> Items from a data source
※

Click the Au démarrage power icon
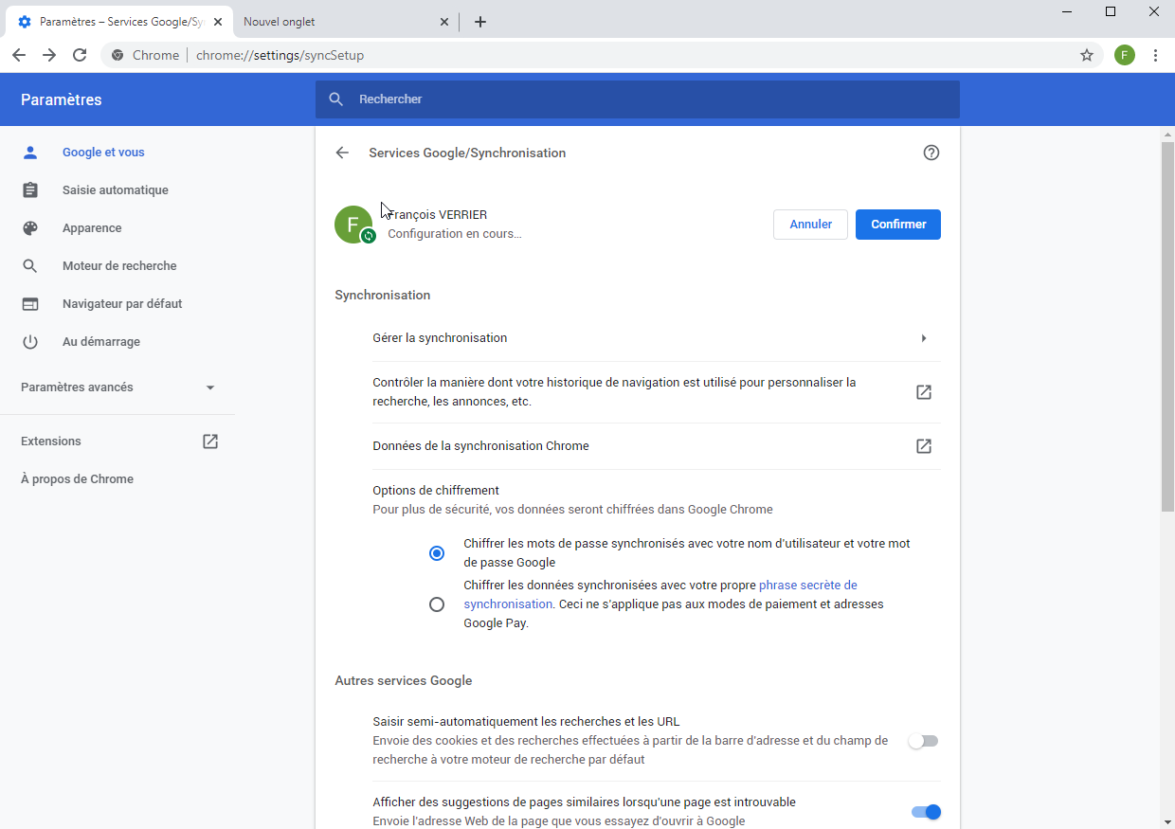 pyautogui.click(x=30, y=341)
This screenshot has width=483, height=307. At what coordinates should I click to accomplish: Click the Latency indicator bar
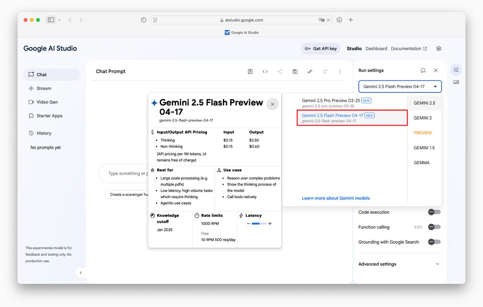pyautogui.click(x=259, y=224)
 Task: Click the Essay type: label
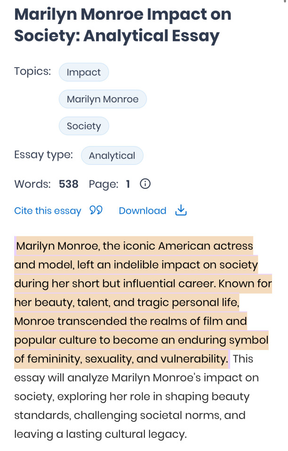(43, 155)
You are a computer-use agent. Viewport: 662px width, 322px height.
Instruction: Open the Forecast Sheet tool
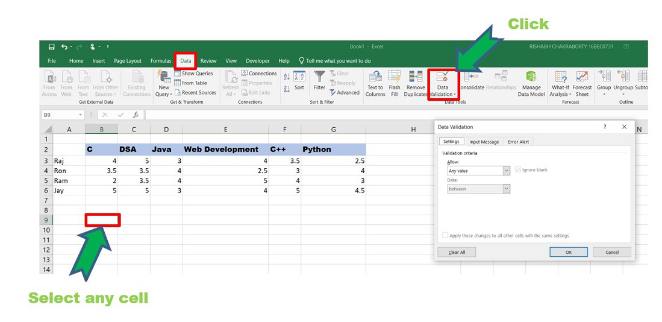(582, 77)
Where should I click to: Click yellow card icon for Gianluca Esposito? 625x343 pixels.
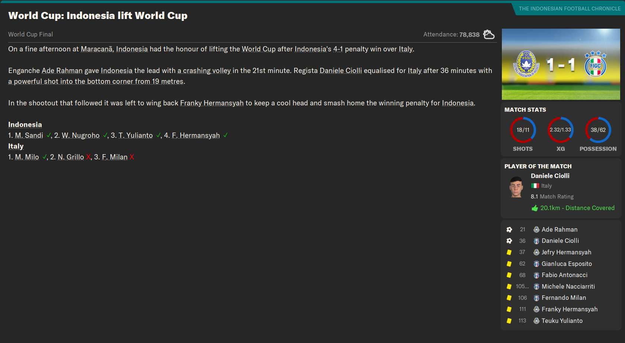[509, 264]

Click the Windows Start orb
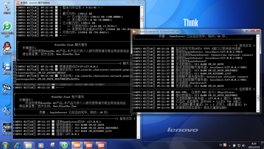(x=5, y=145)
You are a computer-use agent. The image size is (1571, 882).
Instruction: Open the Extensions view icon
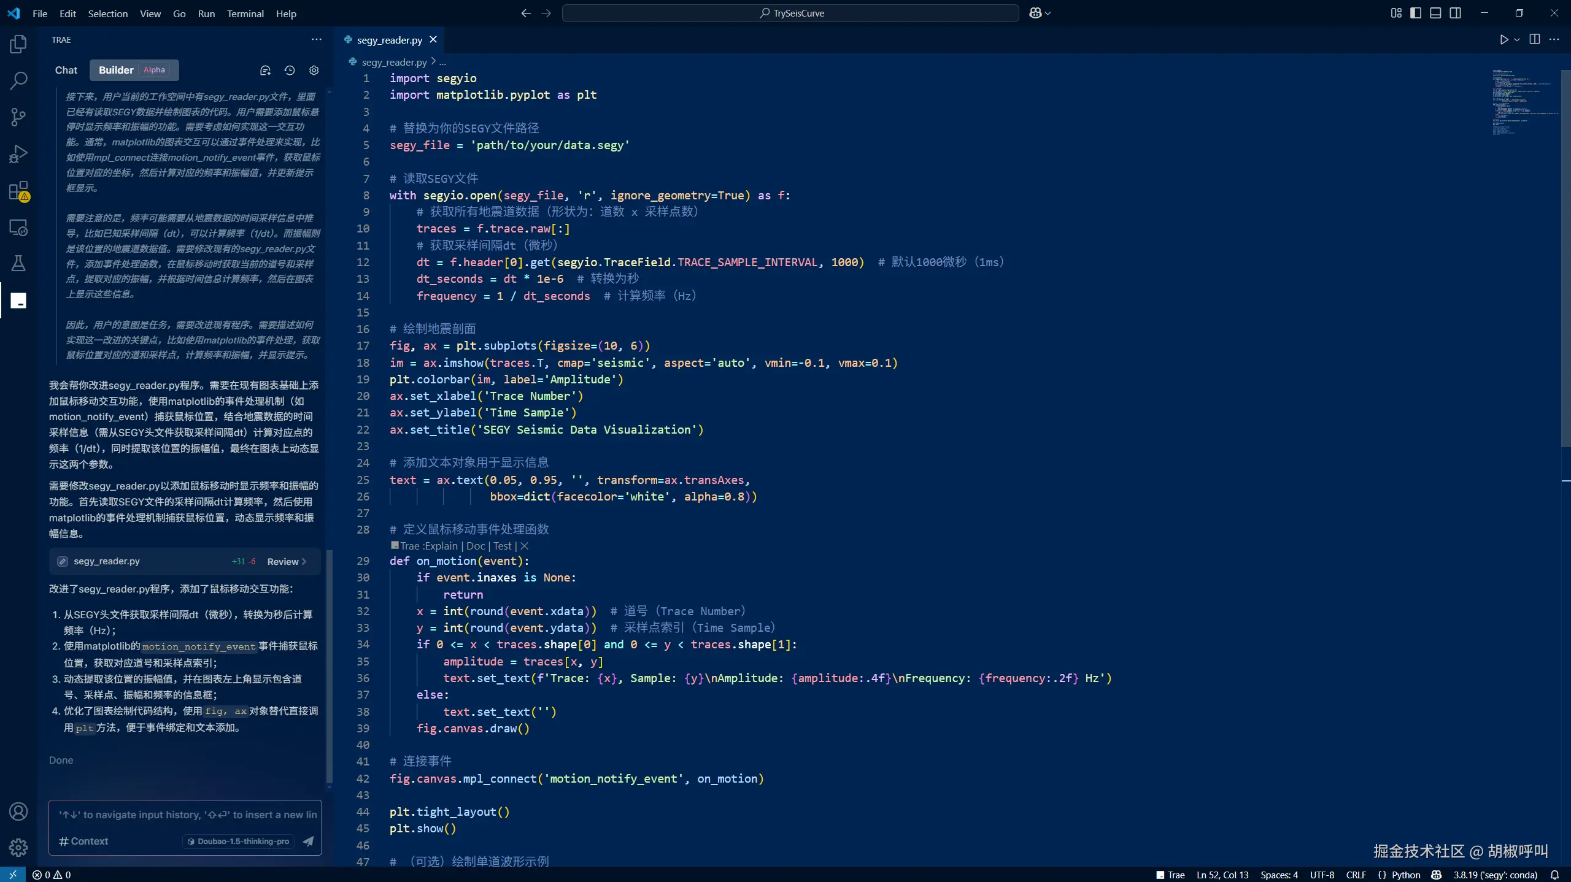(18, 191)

※

> DIRECTION
Rewrite the listing above, changing each "Instruction" to "Command" and keeping everything else the same. Leave the pictures out.

> OUTPUT
Click the Au démarrage power icon
 pyautogui.click(x=30, y=341)
This screenshot has width=483, height=307. At what coordinates should I click to accomplish: Click the Latency indicator bar
pyautogui.click(x=259, y=224)
 Task: Click the Essay type: label
(43, 155)
You are a computer-use agent. Viewport: 662px width, 322px height.
Command: Open the Forecast Sheet tool
(582, 77)
Where should I click to: Click yellow card icon for Gianluca Esposito? 625x343 pixels.
[509, 264]

Click the Windows Start orb
(x=5, y=145)
You are a computer-use agent. The image size is (1571, 882).
Command: Open the Extensions view icon
(18, 191)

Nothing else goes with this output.